*Assigned task*. The output is the lines below from the one with "You are a computer-use" through the one with "Instruction: Tap the battery indicator icon", both included, printed exactly and with no other line.

(Record extracts)

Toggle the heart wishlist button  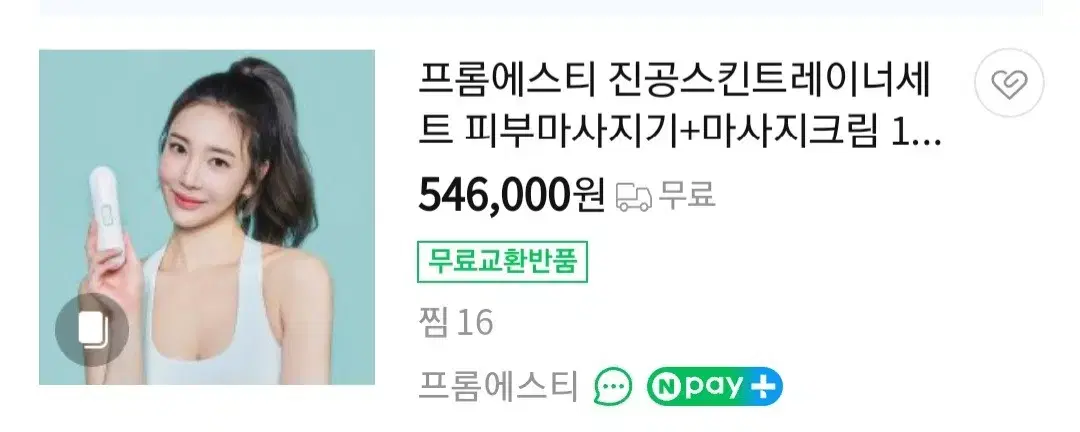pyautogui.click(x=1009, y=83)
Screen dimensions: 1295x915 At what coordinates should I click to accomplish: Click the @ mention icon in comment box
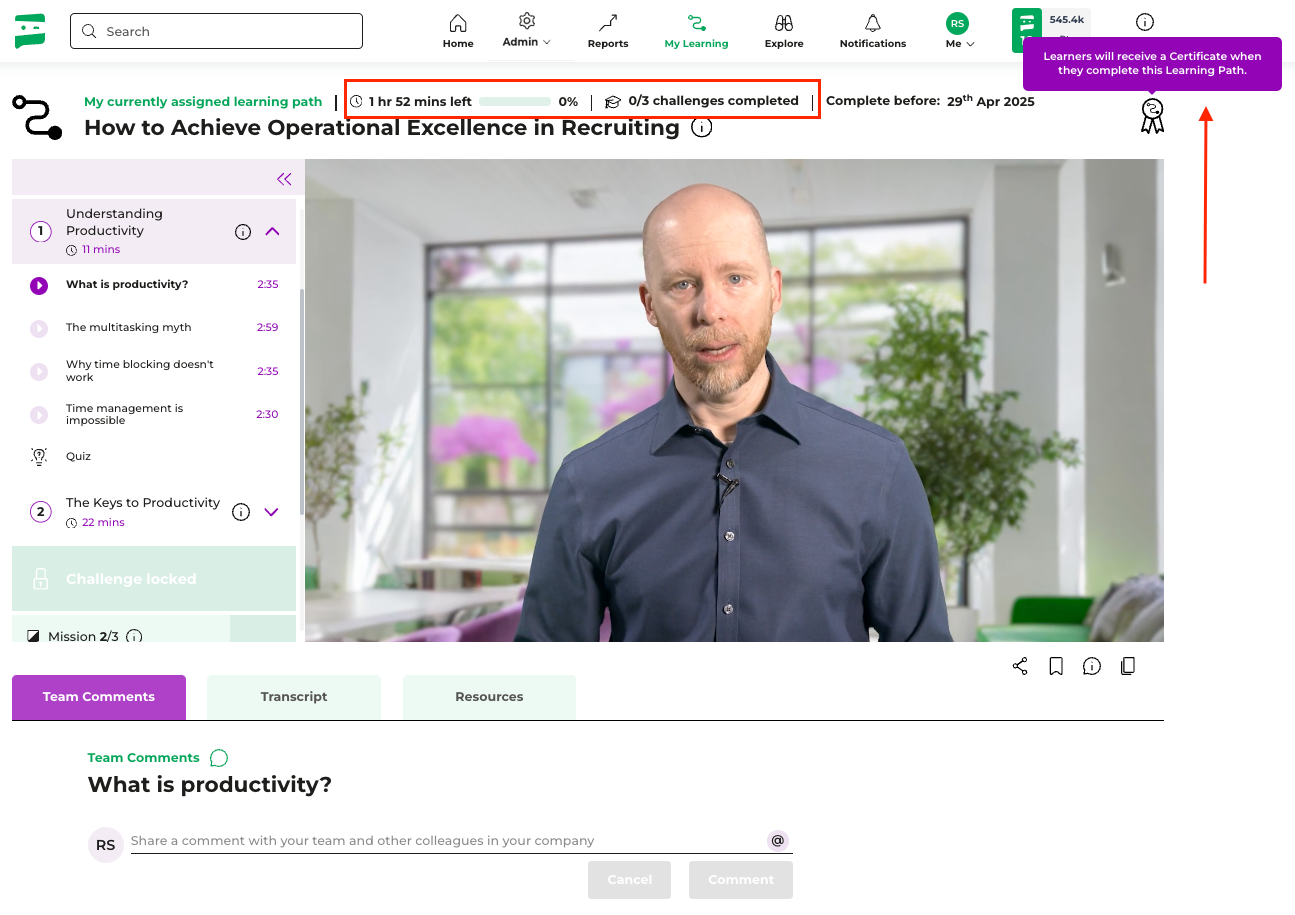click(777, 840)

(End Record extracts)
(Record extracts)

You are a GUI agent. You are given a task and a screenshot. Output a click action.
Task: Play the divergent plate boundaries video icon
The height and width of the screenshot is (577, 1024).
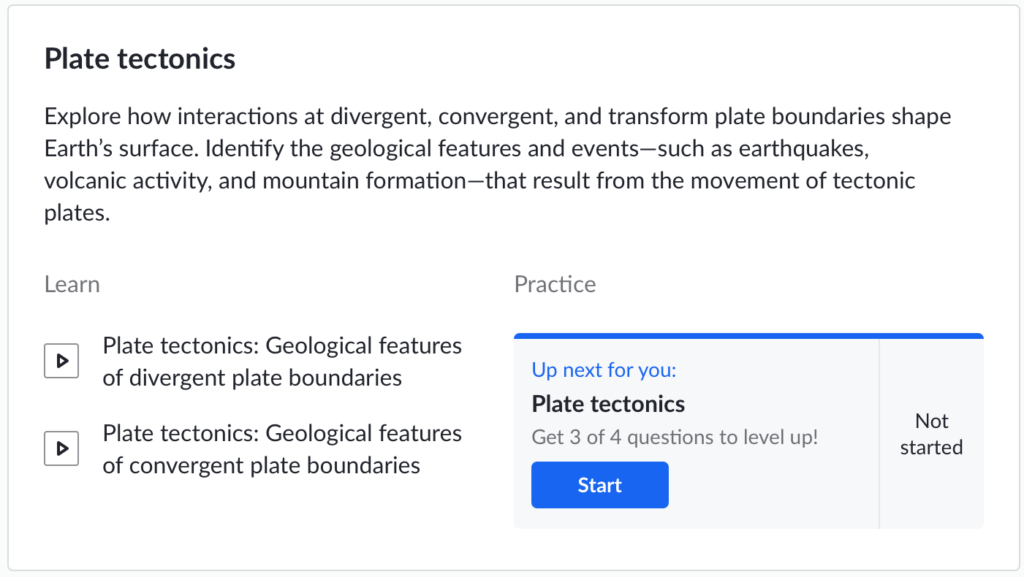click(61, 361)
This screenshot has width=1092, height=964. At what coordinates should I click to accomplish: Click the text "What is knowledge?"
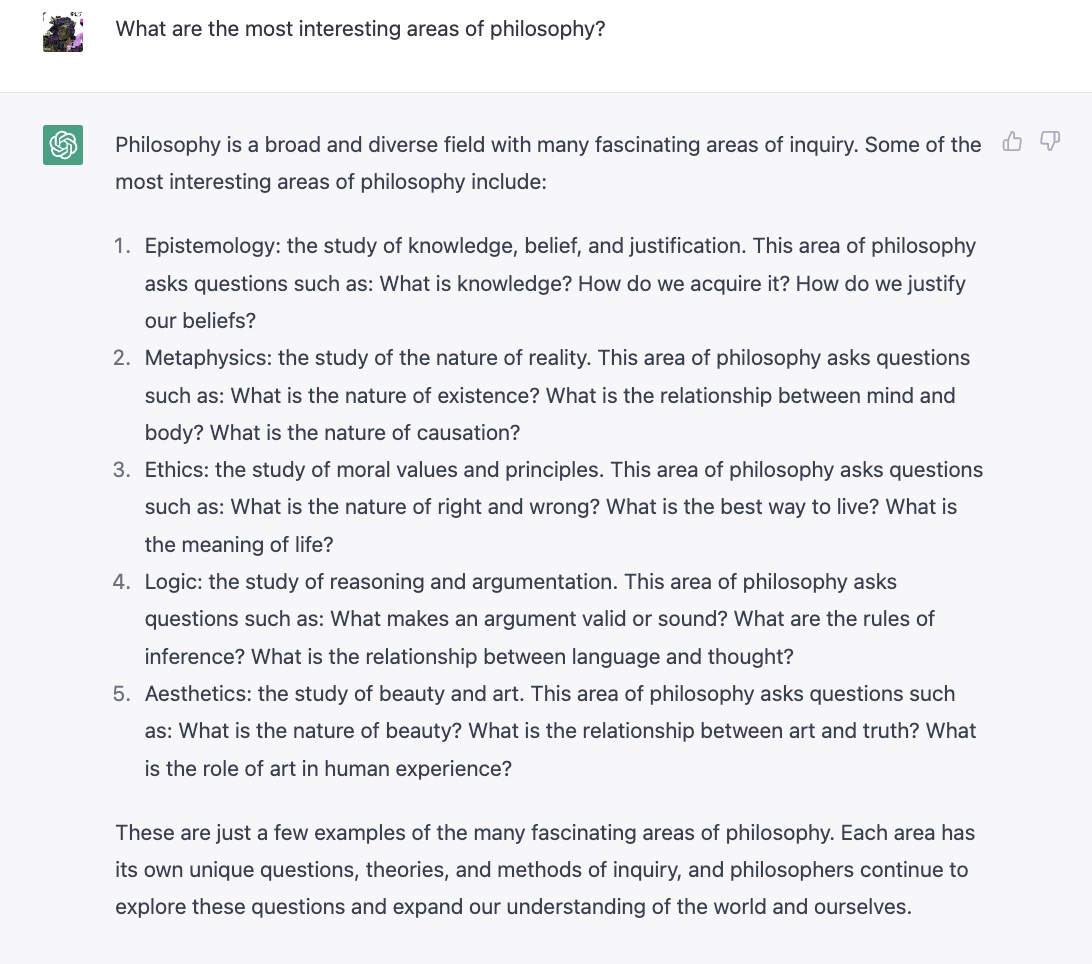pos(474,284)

(End Record extracts)
(Record extracts)

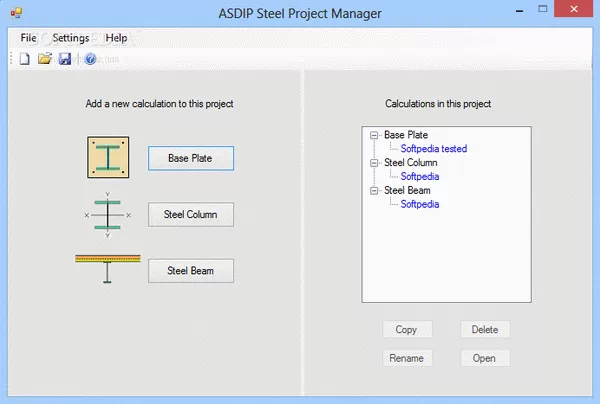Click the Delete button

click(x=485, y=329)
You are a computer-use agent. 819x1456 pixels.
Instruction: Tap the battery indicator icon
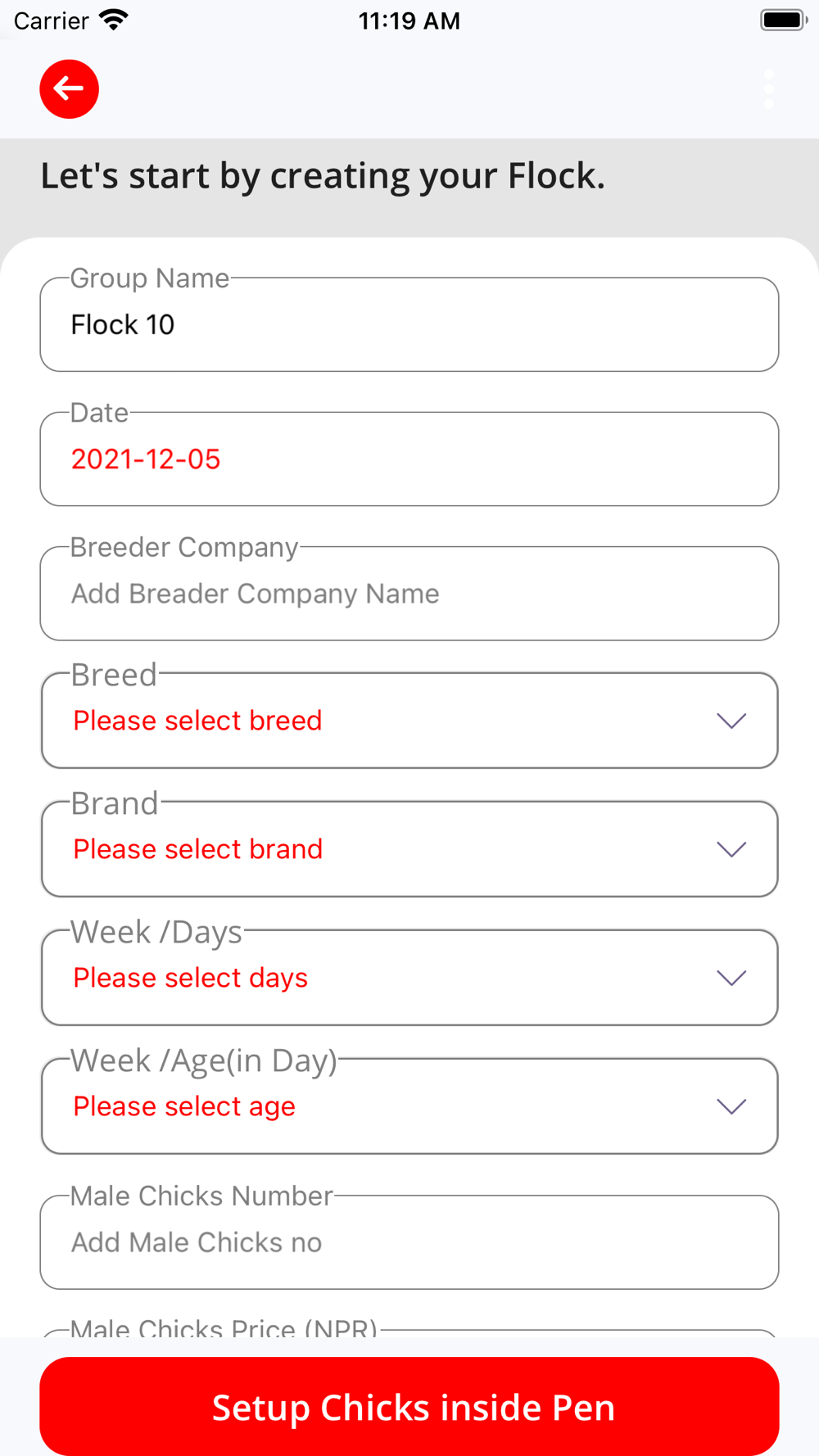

(End Record extracts)

*Result of this exercise*.
You are a computer-use agent. 819x1456 pixels.
Instruction: Tap the battery indicator icon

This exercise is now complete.